## [Exercise aim]
Extract exactly and only the lines from the one containing "Viewport: 700px width, 461px height." through the end of the entries below. Pictures should not appear in the copy.

== Input data ==

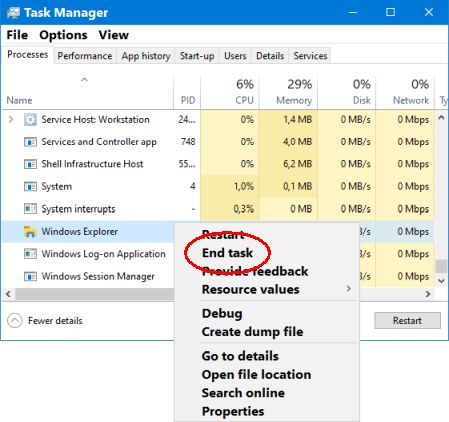Click the horizontal scrollbar right arrow
Screen dimensions: 449x422
click(428, 294)
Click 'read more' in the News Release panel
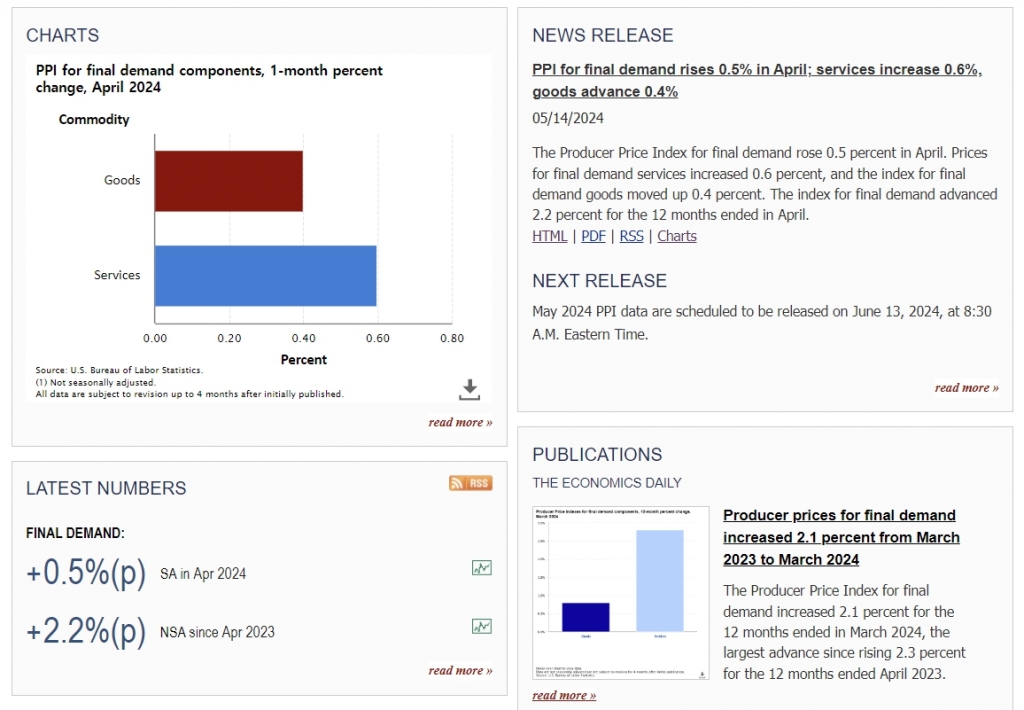 966,387
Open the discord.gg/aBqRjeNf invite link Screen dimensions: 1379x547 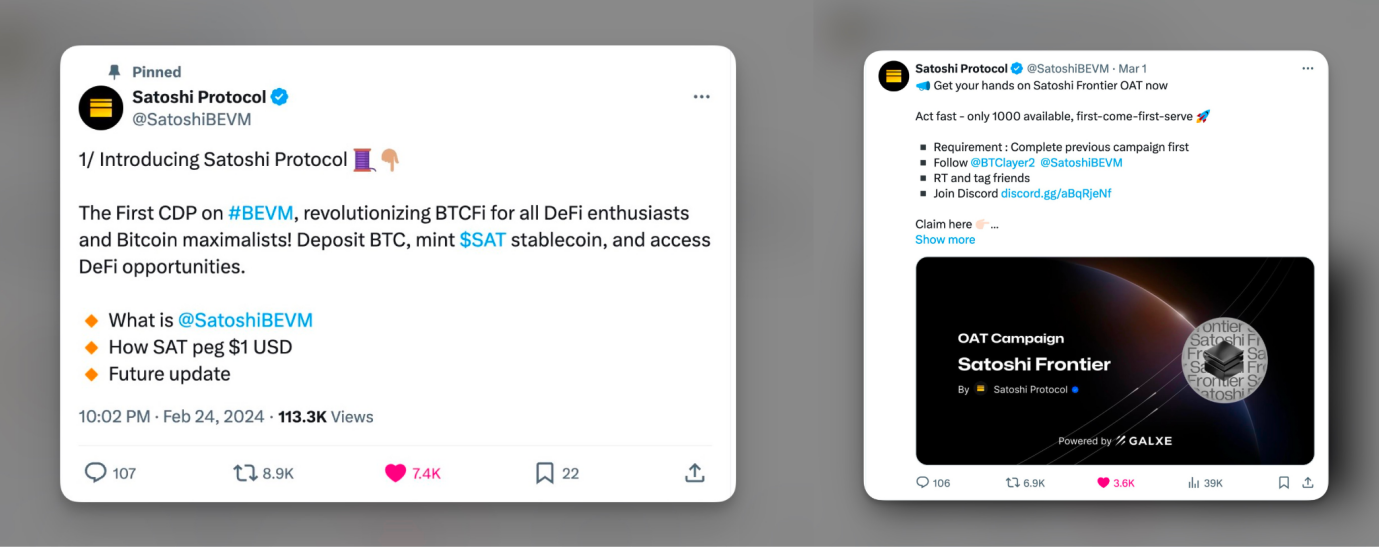coord(1056,194)
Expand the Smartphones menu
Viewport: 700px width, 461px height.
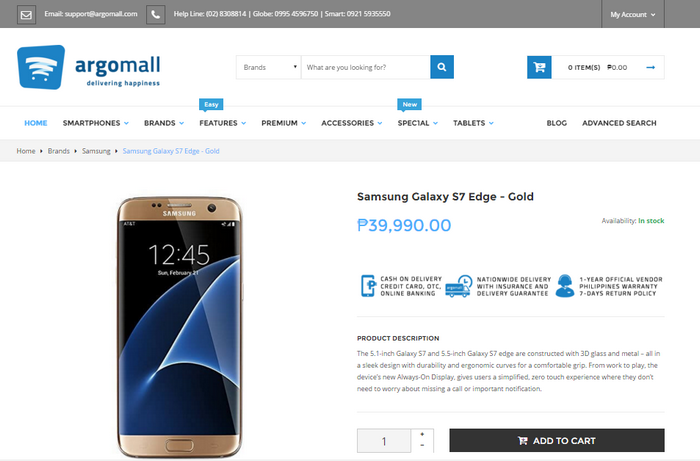click(x=96, y=123)
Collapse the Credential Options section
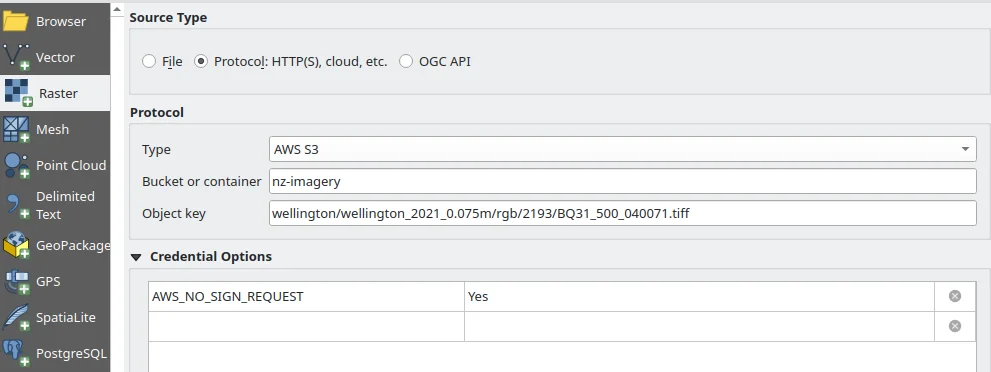The width and height of the screenshot is (991, 372). (x=136, y=257)
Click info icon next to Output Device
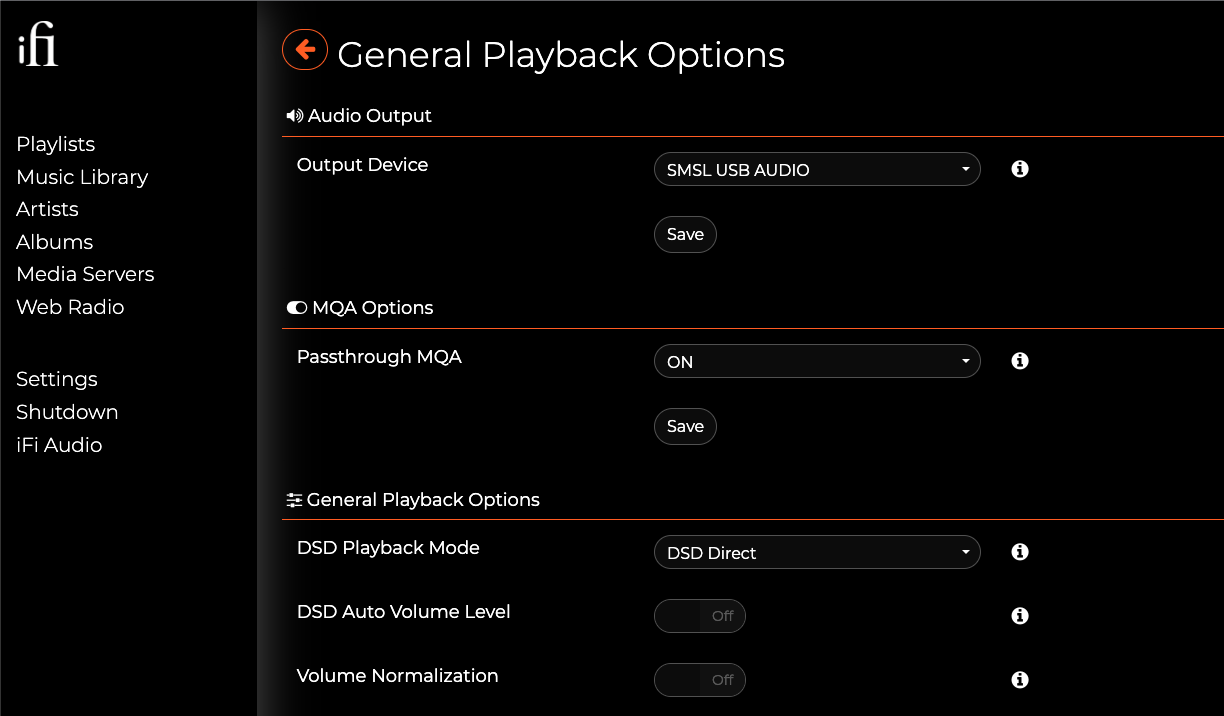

===

## [Expected answer]
Viewport: 700px width, 461px height.
click(x=96, y=123)
Collapse the Credential Options section
The width and height of the screenshot is (991, 372). (x=136, y=257)
Click info icon next to Output Device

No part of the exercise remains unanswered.